Defining the same schema using DDL is much simpler

    // In Scala
    val schema = "author STRING, title STRING, pages INT" 
    
    # In Python
    schema = "author STRING, title STRING, pages INT"

You can choose either language when defining a schema. For many examples, we will use DDLs and static schemas.

    # In Python
    from pyspark.sql import SparkSession
    
    # Define schema for our data using DDL
    schema = "`Id` INT, `First` STRING, `Last` STRING, `Url` STRING,
      `Published` STRING, `Hits` INT, `Campaigns` ARRAY<STRING>"
    
    # Create our static data
    data = [[1, "Jules", "Damji", "https://tinyurl.1", "1/4/2016", 4535, ["twitter",
    "LinkedIn"]],
           [2, "Brooke","Wenig", "https://tinyurl.2", "5/5/2018", 8908, ["twitter",
    "LinkedIn"]],
           [3, "Denny", "Lee", "https://tinyurl.3", "6/7/2019", 7659, ["web",
    "twitter", "FB", "LinkedIn"]],
           [4, "Tathagata", "Das", "https://tinyurl.4", "5/12/2018", 10568,
    ["twitter", "FB"]],
           [5, "Matei","Zaharia", "https://tinyurl.5", "5/14/2014", 40578, ["web",
    "twitter", "FB", "LinkedIn"]],
           [6, "Reynold", "Xin", "https://tinyurl.6", "3/2/2015", 25568,
    ["twitter", "LinkedIn"]]
          ]
    
    # Main program
    if __name__ == "__main__": 
    # Create a SparkSession 
    spark = (SparkSession
             .builder
             .appName("Example-3_6")
             .getOrCreate())
    
    # Create a DataFrame using the schema defined above
    blogs_df = spark.createDataFrame(data, schema)
    
    # Show the DataFrame; it should reflect our table above 
    blogs_df.show()
    # Print the schema used by Spark to process the DataFrame 
    print(blogs_df.printSchema())
    
If you want to use this schema elsewhere in code, simply execute `blogs_df.schema` and it will return the schema defintion:
    StructType(List(StructField("Id",IntegerType,false),
    StructField("First",StringType,false),
    StructField("Last",StringType,false),
    StructField("Url",StringType,false),
    StructField("Published",StringType,false),
    StructField("Hits",IntegerType,false),
    StructField("Campaigns",ArrayType(StringType,true),false)))

# Columns and Expressions

As mentioned, named columns in DataFrames are conceptually similar to named columns in pandas or R DataFrames or in an RDBMS table; they describe a type of field. You can list all the columns by their names, and you can perform operations on their values using relational or computational expressions. In Spark's supported languages, columns are objects with public methods (represented by the `Column` type).

There also exists logical and mathematical expressions on columns. For example, `expr('columnName * 5')` or `(expr('columnName - 5') > col(anothercolumnName))`, where `columnName` is a Spark type (integer, string, etc.) `expr()` is part of the `pyspark.sql.functions` (Python) and `org.apache.spark.sql.functions` (Scala) packages. Like anoy other function in those packages, `expr()` takes arguments that Spark will parse as an expression, computing the result. 

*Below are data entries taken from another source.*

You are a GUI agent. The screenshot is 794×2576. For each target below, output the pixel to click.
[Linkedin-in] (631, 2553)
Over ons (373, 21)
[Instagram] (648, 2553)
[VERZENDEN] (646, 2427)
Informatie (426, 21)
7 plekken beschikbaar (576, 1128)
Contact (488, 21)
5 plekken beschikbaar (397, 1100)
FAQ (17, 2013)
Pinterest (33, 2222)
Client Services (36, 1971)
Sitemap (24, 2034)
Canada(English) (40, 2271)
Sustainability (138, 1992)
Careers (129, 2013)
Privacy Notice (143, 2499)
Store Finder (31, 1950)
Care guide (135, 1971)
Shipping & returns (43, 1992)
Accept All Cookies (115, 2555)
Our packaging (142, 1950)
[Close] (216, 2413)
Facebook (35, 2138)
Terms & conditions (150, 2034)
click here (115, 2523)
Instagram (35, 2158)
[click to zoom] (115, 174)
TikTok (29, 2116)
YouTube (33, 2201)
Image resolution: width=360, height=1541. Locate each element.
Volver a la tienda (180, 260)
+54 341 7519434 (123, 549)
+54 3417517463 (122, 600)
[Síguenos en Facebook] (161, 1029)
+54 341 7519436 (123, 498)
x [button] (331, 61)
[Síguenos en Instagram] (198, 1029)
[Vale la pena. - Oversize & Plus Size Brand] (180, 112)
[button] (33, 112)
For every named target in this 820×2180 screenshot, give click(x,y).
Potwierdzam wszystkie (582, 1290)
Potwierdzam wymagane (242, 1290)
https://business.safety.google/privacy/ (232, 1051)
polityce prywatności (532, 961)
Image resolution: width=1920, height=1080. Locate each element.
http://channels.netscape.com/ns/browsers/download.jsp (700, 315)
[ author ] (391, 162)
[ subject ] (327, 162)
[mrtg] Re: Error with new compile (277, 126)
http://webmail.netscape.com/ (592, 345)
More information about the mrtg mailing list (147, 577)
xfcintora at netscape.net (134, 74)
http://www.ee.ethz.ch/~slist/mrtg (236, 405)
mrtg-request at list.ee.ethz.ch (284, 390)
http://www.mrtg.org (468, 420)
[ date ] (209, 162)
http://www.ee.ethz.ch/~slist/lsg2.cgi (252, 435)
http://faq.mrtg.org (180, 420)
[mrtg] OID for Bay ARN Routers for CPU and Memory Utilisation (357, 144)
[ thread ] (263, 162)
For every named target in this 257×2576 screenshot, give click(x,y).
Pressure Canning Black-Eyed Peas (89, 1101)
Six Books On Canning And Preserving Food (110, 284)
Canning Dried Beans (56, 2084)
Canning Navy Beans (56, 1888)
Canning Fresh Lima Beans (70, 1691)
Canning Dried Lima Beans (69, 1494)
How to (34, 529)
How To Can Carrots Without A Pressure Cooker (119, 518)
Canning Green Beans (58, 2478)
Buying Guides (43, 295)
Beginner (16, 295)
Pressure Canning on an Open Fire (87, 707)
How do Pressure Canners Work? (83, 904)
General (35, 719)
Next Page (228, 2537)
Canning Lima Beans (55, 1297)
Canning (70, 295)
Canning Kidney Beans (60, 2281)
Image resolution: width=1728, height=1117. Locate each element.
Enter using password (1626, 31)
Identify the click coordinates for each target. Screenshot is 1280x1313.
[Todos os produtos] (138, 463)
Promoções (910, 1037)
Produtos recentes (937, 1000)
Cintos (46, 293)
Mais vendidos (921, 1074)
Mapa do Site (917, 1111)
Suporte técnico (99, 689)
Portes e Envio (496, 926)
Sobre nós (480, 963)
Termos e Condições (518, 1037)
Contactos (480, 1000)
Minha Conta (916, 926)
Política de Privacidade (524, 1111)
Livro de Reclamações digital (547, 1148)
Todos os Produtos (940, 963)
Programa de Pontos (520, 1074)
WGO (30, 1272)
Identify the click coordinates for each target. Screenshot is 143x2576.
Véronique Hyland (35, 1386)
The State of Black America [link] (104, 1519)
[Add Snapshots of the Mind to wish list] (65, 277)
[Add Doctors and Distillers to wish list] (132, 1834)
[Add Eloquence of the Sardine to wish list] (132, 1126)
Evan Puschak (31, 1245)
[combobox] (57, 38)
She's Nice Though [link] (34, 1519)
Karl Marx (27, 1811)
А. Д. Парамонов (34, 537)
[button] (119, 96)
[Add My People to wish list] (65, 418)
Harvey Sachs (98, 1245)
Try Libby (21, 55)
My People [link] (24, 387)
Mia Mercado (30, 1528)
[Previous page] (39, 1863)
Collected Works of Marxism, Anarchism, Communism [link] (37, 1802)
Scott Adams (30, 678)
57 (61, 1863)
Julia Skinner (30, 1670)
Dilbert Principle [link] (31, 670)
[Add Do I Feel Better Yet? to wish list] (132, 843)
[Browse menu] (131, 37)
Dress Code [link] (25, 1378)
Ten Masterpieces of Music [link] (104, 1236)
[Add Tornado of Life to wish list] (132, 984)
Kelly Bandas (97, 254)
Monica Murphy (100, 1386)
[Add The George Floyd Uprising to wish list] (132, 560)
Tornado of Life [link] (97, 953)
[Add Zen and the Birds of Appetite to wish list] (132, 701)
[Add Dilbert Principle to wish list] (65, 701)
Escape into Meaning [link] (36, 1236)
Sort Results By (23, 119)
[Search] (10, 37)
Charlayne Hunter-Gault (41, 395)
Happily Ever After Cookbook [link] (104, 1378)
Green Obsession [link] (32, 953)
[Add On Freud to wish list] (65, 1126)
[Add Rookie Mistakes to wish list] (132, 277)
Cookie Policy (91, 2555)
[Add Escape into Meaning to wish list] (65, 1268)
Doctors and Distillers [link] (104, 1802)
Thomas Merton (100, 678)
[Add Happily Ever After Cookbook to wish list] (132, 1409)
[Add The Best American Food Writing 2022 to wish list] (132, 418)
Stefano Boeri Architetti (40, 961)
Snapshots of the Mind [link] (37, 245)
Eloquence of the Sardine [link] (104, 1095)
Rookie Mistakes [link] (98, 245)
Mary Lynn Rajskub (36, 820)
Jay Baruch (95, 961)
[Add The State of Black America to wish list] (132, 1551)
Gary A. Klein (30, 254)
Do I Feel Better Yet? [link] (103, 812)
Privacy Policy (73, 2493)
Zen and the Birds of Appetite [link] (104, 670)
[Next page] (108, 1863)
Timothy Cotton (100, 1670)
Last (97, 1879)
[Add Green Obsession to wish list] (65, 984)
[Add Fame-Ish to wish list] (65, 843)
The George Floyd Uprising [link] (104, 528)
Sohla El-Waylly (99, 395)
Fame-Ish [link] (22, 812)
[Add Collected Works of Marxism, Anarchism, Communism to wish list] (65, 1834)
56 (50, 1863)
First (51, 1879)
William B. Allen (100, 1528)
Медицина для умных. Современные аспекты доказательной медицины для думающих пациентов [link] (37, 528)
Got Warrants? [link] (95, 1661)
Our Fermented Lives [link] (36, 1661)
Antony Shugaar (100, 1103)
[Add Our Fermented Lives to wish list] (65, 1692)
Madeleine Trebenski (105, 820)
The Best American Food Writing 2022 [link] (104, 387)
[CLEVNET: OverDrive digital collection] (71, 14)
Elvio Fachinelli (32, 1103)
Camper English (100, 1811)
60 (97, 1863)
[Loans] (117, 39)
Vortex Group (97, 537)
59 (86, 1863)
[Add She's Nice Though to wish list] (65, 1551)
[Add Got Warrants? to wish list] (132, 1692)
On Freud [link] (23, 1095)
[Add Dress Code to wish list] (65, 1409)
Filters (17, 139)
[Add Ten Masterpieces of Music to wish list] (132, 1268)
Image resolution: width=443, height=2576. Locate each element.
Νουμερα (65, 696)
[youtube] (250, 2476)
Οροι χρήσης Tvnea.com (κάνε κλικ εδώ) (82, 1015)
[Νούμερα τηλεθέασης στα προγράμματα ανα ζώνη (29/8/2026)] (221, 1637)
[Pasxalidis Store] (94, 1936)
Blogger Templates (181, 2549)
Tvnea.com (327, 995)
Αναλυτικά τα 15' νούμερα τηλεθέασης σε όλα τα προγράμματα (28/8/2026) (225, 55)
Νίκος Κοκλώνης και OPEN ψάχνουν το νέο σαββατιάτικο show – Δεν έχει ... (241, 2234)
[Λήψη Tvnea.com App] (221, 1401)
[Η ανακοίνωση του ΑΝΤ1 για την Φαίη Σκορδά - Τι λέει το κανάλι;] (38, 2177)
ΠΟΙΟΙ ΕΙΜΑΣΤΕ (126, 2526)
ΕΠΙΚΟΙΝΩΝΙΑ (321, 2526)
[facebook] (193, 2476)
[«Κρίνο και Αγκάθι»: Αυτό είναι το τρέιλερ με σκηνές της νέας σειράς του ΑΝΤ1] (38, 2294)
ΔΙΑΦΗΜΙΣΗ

Scala, Java, and Python all have public methods associated with columns. You'll note that the Spark documentation refers to both `col` and `Column`. `Column` is the name of the object, while `col()` is a standard built-in function that returns a `Column`

`Column` objects in a DataFrame can't exist in isolation; each column is part of a row in a record and all the rows together constitute a DataFrame, which as we will see later in the chapter is really a `Dataset[Row]` in Scala.

# Rows

A row in Spark is a generic *Row object*, containing one or more columns. Each column may be of the same data type (e.g. integer or string), or they can have different types (integer, sting, map, array, etc.) Because `Row` in each of Spark's supported languages and access its field by an index starting at 0. `Row` objects can be used to create DataFrames if you need them for quick interactivity and exploration:

    # In Python
    rows = [Row("Matei Zaharia", "CA"), Row("Reynold Xin", "CA")]
    authors_df = spark.createDataFrame(rows, ["Authors", "State"])
    authors_df.show()
    
    // In Scala
    val rows = Seq(("Matei Zaharia", "CA"), ("Reynold Xin", "CA")) val authorsDF = rows.toDF("Author", "State")
    authorsDF.show()

In practice, you will usually want to read DataFrames from a file as illustrated earlier. In most cases, defining a schema and using it is a quicker and more efficient way to create DataFrames. After you have created a large distibuted DataFrame, you are going to want to perform some common data operations on it. Let's examine some of the Sprk operations you can perform with high-level relational operators in the Structured APIs.

# Common DataFrame Operations

To perform common data operations on DataFrames, you'll first need to load a DataFrame from a data source that holds your structured data. Spark provides an interface, `DataFrameReader`, that enables you to read data into a DataFrame from myriad data sources in formats such as JSON, CSV, Parquet, Text, Avro, ORC, and more! Likewise, to write a DataFrame back to a data source in a particular format, Spark uses `DataFrameWriter`. 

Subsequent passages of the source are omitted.